Users most often break networking by treating public IP subnets as if they behave like the local area networks in their homes or near-production environments.
This usually shows up as bridged interfaces, virtual machines assigned public IPs directly, or expectations that ARP will “just work.” When things fail, the blame tends to fall on the firewall, the hypervisor, or the ISP.
The real issue is simpler:
the mental model is wrong.
1. The incorrect mental model
The typical belief sounds like this:
“I have a /29 or /24 from my ISP. If I connect that subnet to my hypervisor, my VMs can just use those public IPs directly.”
This assumes public address space behaves like a private broadcast domain — similar to plugging one switch into another. From that perspective, ARP should resolve, neighbors should reply, and traffic should flow normally.
That assumption is incorrect.
2. What actually happens on the wire
Public IP subnets are not shared Ethernet segments. They are routed address space, owned and controlled by the upstream router.
When traffic is destined for one of your public IPs, the upstream router does not broadcast ARP requests through your hypervisor or internal switch. Instead, it consults its routing table and forwards the packet to a single next hop — the device it believes owns that address.
If you bridge public IPs internally and expect ARP to resolve between multiple hosts, it will fail. The upstream router never sees those ARP requests and will never respond to them. No firewall rule or hypervisor configuration can change this behavior.
From the upstream router’s point of view, anything beyond the next hop does not exist.

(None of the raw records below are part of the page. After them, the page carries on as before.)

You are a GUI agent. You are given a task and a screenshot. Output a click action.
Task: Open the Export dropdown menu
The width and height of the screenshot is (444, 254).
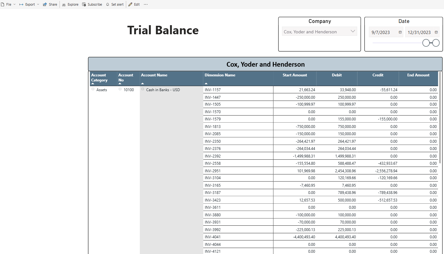[x=29, y=4]
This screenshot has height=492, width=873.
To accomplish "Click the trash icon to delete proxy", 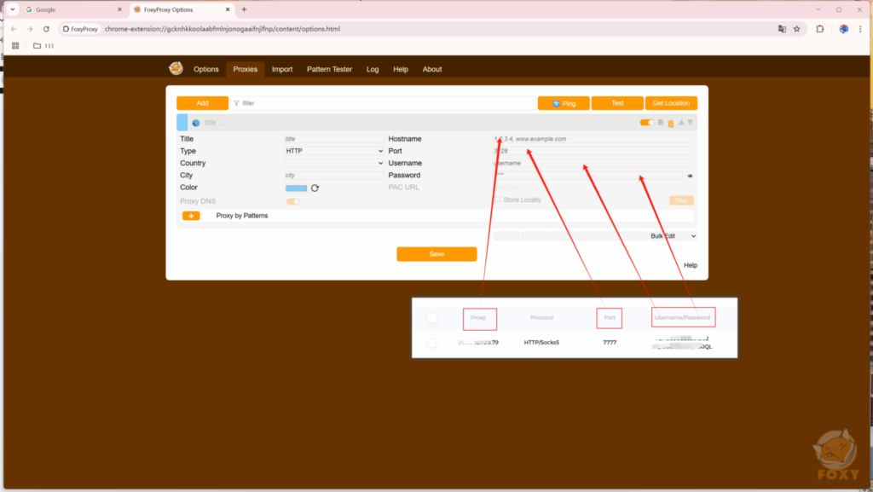I will point(670,124).
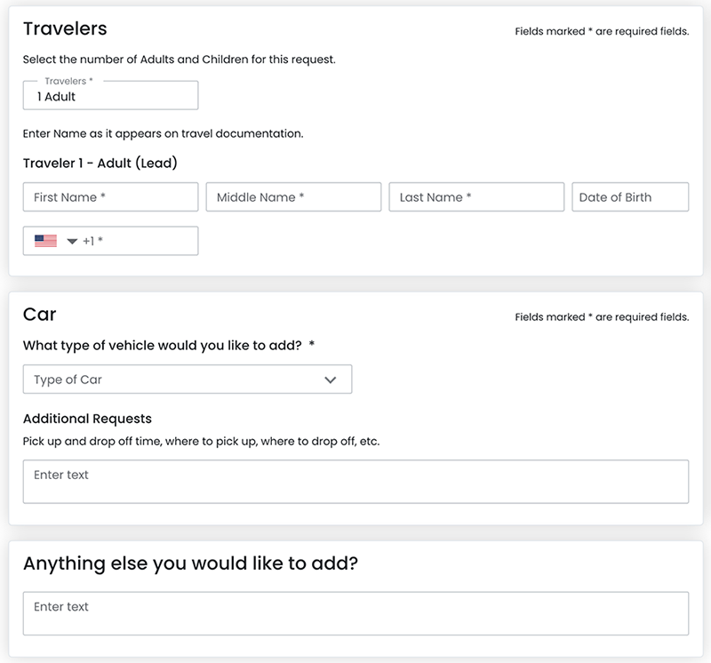
Task: Click the First Name field
Action: point(110,197)
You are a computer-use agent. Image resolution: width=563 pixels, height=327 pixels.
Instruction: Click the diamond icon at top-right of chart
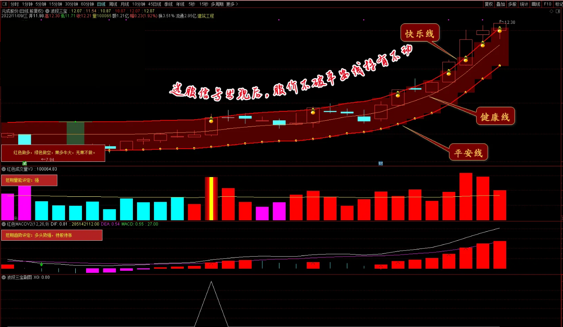(551, 11)
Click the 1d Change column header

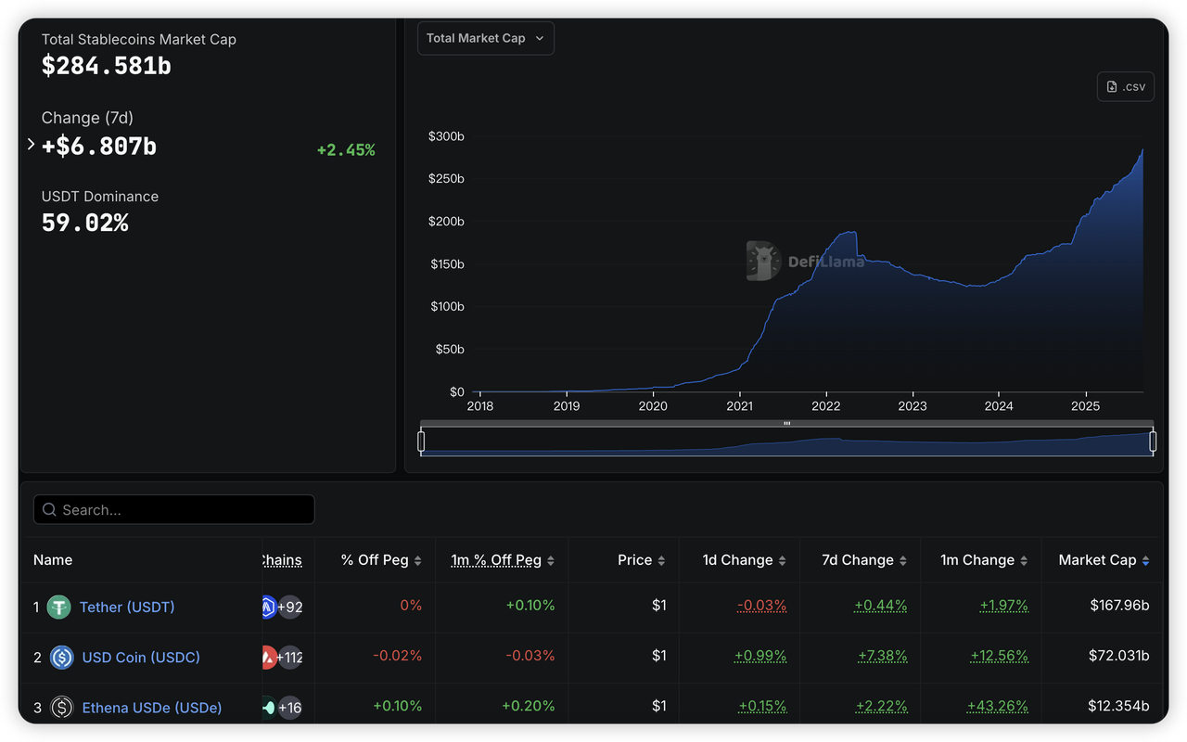tap(744, 560)
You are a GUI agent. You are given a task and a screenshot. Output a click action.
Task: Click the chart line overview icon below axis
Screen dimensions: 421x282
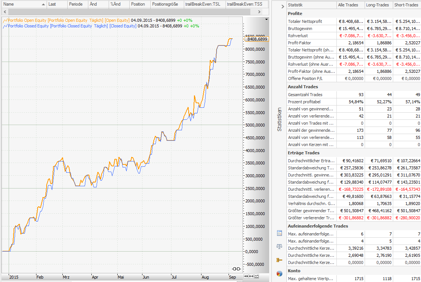pyautogui.click(x=256, y=276)
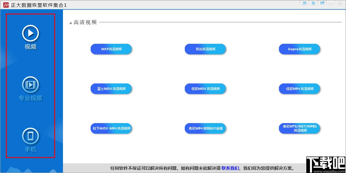This screenshot has width=346, height=173.
Task: Open 欧达高清视频 recovery tool
Action: (205, 49)
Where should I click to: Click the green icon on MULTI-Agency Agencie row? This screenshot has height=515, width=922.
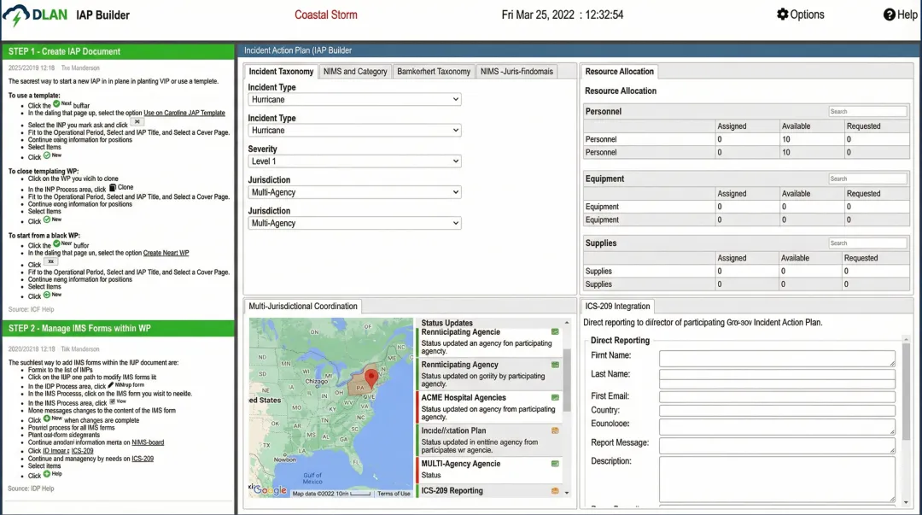[555, 464]
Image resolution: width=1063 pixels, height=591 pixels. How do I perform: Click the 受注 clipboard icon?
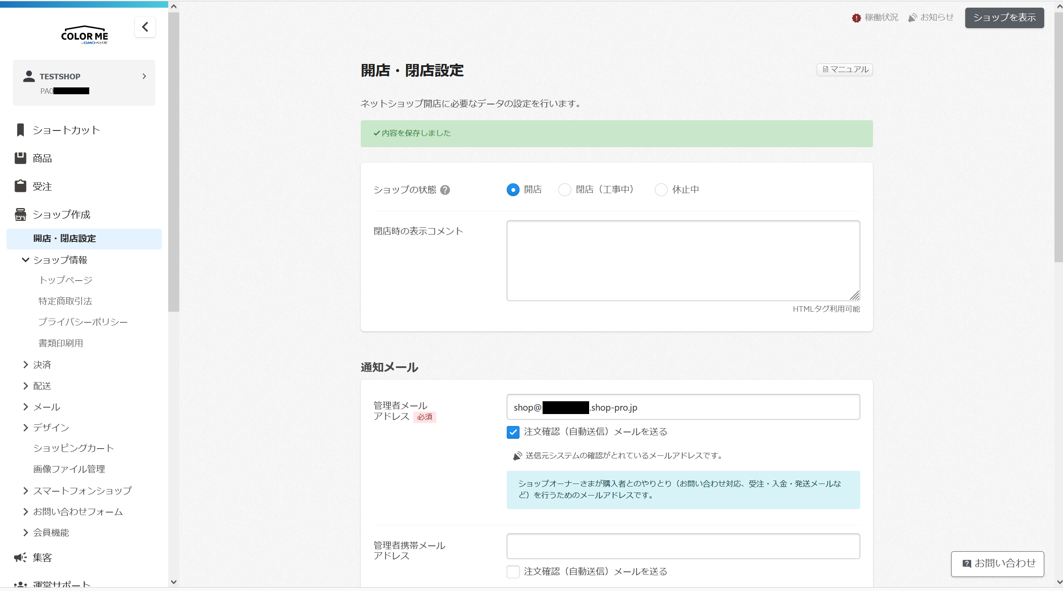point(20,186)
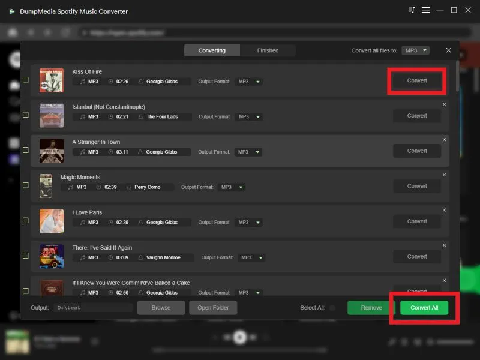
Task: Click the theme brush icon beside the menu
Action: (x=411, y=10)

3. Public subnets are routed, not switched
A useful rule to remember:
Public IP space is delivered to you as a route, not as a layer-2 network.
That means:
- You do not get a broadcast domain
- You do not get neighbor discovery across hosts
- Packets are forwarded strictly to a next hop
That next hop is usually your router or firewall — not individual VMs. Bridging public IPs internally creates a false sense of connectivity that may appear to work in trivial cases, but collapses under real traffic.
When people say “my ISP gave me a subnet,” what actually happened is that the ISP routed that subnet to one device.
4. Models that actually work
Only a few models behave correctly and predictably:
- Routed subnet to a firewall/router, with all public IPs terminating there
- 1:1 NAT, where the router owns the public IP and maps it explicitly
- Policy routing / loopback ownership, where the router is the ARP endpoint
All of these share the same property:
One device owns the public IP at layer-2. Everything else lives downstream at layer-3.
Once you understand this, packet flow becomes obvious, debugging becomes simpler, and the system stops feeling unpredictable.
5. The rule of thumb
If you don’t control the upstream router, you don’t control ARP.
Public IPs should be routed to you — not bridged through you.